Notes on Culture & Antique Art, Ethnic Decor & Vintage Fashion | Wovensouls Art Gallery
This Pua Kumbu Sungkit (Link) that has just recently arrived to grace my life, reminded me of a personal anecdote that taught me a lesson.
Years ago, I saw my very first Pua Kumbu Sungkit on Facebook.
I was smitten by it and I made a brave tentative inquiry and asked the dealer for the price.
In the conversation that followed I was dismissively told that it was over a few thousand dollars. And was denied a decent reply.
At that time I was tinier than I am today as a collector and there was nothing to do but feel bad and go back into my cave.
But I did wonder at the arrogance of that collector – after all he wasn’t the one that had made it.
What then was the reason for his high & mighty behavior?

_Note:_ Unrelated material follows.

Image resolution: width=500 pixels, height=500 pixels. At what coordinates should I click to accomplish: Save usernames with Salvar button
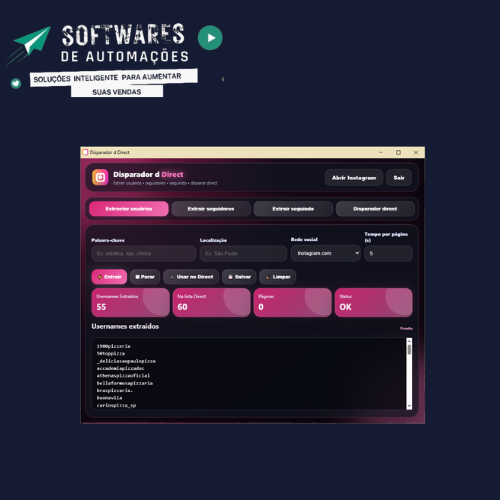pos(239,277)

I was forced to think through the whole episode many times and even today I simply do not understand.
But through the analysis and through all the Q&A between me and myself on random walks at random times, my own principles and attitudes to collecting evolved.
I realised that in the journey of any artwork through history I was merely a temporary custodian and completely insignificant. The piece was born before me and will live on after me.
And anyone who connects to me is only doing so because of the beauty of the artwork – not some great accomplishment of my own. We are all co-worshippers at the altar of beauty of antique textiles. And simply because I have it at the moment does not make me superior. Ownership of an artwork does not make us great ….especially as such pieces cannot be possessed completely at all.
In my opinion, the only ones who have the right to be proud of thes works are the weavers and the artisans who created them. And they are the humblest and sweetest of people.
So the arrogance of the collector at his ownership taught me humility.
I don’t recall who that collector was – but am glad I learnt this important lesson and formed my own thoughts through his behavior.